Ошеломленный моей напористой речью, Кадило изумленно уставился на меня, некоторое время молчал и наконец выдал:

- Да тобою Дьявол движет!

- Ну Дьявол так Дьявол, - покладисто ответил я и засмеялся.

А что ему, несчастному, ответить?

Кадило нахмурился и заявил:

- Ты - антихристианин.

- Это у Ницше есть такая книга. «Антихристианин» называется. Читал?

- Нет.

- Выйдешь - почитай. Это я сейчас, считай, просто против шерсти тебя погладил разочек. А вот книжку эту прочтешь, так разорвешь на себе жопу до самого затылка. Вот он, Ницше, - действительно антихристианин.

- А ты-то кем себя считаешь?

- Я-то? Просто человек. Руки, ноги, голова. Душа.

- Ага! А кто тебе душу дал?

- Тот же, кто посылает на землю дождь. Скажи мне, кто посылает на землю дождичек, чтобы клубничка на грядочке выросла?

- Никто не посылает. Что я, в школе не учился, что ли…

- Вот и я говорю… Я, Кадило, не антихристианин. Я просто - не христианин. Разницу улавливаешь?

- Нехристь, что ли?

- Ну, если тебе так удобно, - пожалуйста. Называй, как хочешь, только в печку не суй. Успеется.

- Но ты же крещеный?

- А меня тогда не спрашивали. Сунули в купель - и все дела. А в сознательном возрасте я этого не делал.

- Вот и зря. Окрестился бы, глядишь, и снизошла бы на тебя благодать Божья.

Я вздохнул. Видать, пока я тут распинался, хрящики в его ушах были замкнуты накрепко.

- В общем, пора бы этот разговор заканчивать, - сказал я, - вот только напоследок еще хотелось бы… Ты, Кадило, когда в школе учился, сочинение на тему «За что я люблю образ Павлика Морозова» писал?

- Нет, не писал.

- И я тоже не писал. Молодые мы с тобой. А вот папашка мой, когда еще жив был, рассказывал об этом. Да, когда еще жив был… Ну и как тебе, Кадило, тема? Ничего странного не видишь?

- А что тут странного? Ну, ясное дело, тогда, при советской власти, других тем не было.

- Это понятно. А ловушку видишь?

- Какую еще ловушку?

- Ага. Не видишь, значит. А сам, между прочим, в такие же подлые ловушки людей ловишь.

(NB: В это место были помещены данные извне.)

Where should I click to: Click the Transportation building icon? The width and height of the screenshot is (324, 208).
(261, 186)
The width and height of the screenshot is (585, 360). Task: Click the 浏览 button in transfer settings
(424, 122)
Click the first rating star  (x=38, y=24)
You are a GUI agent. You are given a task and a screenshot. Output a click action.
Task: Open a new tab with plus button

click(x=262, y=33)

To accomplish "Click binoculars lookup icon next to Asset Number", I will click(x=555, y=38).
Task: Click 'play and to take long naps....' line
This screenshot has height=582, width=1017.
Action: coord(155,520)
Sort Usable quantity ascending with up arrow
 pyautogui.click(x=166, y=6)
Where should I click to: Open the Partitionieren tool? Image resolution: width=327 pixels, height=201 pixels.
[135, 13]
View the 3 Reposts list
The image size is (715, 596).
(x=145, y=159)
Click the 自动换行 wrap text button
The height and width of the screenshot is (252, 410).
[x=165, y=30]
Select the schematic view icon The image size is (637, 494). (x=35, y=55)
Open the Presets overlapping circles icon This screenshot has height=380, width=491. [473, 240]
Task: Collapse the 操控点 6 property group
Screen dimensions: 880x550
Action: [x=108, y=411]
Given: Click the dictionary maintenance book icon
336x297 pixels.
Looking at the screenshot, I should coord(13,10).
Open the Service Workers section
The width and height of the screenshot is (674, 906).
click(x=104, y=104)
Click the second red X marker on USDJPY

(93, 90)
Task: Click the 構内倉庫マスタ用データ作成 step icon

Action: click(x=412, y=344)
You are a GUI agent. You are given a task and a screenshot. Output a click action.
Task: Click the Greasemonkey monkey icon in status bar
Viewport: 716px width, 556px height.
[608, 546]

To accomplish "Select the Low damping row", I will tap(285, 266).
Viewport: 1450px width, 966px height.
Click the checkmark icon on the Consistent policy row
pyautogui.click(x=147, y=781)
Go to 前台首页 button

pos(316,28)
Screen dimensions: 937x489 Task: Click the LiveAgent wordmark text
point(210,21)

- Ты это брось, Знахарь, - нахмурился Кадило, - кого это я ловлю? И что это еще за подлые ловушки? Я честный человек!

- В том-то и дело, что честный, - вздохнул я, - я это и сам вижу. Да и другие тоже. Слышь, Тюря, как думаешь, Кадило - честный человек?

Тюря тоже вздохнул:

- Он-то? Кадило - честный… Не то что мы, мазурики…

Мне стало смешно, когда Тюря назвал нас, убийц и негодяев, мазуриками, сказал:

- Это я просто вспомнил кое-что свое. Не обращай внимания.

- Так про какие такие ловушки подлые ты говоришь? - Кадило расслабился, - я чего-то не понимаю.

- Сейчас объясню, - сказал я и взял сигарету.

За время этого разговора я высадил уже чуть ли не треть пачки, а все никак не мог накуриться.

И только я настроился втолковать Кадиле, каким образом в невинных, на первый взгляд, словах могут скрываться ловушки, да привести ему в пример опытных следаков, которые ловушки эти самые расставляют так, что любодорого посмотреть, как от двери послышался лязг.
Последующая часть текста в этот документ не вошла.